叫ぼうとしても、喉が張り付いて動かない。
異形が、一歩、牢に近づく。
格子の向こうから、黒ずんだ手が伸びてくる。
「……血を、血…お恵みを……」
(いや、来ないで、来ないで……来ないで!!)
怖い。怖いのに、目が閉じれない。
恐怖の絶頂に、視界が鈍くなる。
「いやぁぁぁ!!!」
異形の指先が、格子を越えようとした、その時――
「――触るな」
低く、冷たい声が空気を切り裂いた。
異形の動きが止まる。
死んだ侍の心の臓あたりから、月明かりを反射したような、青白い刀身が突き出ている。
「あ……?」
異形は何が起こったかわからない様子で、己の胸元を見た。
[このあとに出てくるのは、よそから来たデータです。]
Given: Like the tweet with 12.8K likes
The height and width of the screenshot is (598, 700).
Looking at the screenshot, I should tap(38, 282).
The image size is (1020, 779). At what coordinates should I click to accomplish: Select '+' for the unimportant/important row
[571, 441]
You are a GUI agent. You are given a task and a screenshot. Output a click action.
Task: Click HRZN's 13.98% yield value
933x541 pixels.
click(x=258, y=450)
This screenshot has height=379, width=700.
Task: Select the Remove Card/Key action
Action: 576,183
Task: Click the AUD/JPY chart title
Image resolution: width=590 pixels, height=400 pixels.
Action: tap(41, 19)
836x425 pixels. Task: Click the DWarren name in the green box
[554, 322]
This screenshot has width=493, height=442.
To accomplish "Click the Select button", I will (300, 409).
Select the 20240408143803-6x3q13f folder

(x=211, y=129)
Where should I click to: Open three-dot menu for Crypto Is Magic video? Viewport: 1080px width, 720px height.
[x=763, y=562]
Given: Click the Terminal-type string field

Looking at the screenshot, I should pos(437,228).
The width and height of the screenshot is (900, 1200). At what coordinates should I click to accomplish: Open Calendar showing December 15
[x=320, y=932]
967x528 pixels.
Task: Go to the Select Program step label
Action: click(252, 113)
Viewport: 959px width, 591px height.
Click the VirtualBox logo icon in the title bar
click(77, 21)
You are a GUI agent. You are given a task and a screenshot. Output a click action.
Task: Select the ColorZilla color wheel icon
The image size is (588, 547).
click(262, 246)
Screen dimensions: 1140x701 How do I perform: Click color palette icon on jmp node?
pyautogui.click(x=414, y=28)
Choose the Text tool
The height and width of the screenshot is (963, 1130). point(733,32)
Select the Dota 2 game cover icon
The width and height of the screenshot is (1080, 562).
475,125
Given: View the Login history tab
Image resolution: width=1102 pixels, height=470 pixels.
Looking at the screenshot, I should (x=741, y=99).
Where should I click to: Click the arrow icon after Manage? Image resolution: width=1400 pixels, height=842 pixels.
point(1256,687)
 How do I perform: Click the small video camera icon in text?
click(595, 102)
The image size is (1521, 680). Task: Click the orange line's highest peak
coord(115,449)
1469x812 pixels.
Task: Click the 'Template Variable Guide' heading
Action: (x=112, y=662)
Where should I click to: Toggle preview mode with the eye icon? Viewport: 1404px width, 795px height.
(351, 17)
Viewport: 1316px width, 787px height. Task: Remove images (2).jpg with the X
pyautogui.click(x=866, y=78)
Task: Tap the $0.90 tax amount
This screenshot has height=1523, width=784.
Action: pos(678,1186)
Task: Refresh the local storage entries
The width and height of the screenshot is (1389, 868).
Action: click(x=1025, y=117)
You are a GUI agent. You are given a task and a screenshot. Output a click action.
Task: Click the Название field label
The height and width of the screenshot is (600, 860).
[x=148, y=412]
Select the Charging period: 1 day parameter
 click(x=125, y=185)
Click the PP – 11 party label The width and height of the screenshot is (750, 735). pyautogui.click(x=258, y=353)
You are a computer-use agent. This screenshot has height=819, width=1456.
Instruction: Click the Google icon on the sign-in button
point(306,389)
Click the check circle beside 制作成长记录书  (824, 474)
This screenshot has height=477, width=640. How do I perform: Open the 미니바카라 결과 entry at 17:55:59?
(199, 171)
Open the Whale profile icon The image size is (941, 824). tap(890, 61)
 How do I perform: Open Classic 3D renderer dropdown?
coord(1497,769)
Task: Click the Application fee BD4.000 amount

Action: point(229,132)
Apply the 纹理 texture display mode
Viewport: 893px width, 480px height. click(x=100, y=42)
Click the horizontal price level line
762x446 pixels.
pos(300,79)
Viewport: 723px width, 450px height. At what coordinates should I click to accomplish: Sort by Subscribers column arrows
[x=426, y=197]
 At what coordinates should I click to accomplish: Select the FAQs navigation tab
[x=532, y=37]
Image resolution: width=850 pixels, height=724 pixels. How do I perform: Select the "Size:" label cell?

侍ごと、刀に貫かれている。
次の瞬間、鋭い一閃。
異形の胴体が、音もなくふたつに裂かれた。
悲鳴とも呻きともつかぬ声を上げ、異形が崩れ落ちる。抱えられていた侍の体も床に叩きつけられ、首がちぎれて転がった。
侍の胴体から、赤い血が流れていく。
その広がりを放心のまま眺めながらも、まいは恐る恐る顔を上げた。
血溜まりに立っていたのは――高成だった。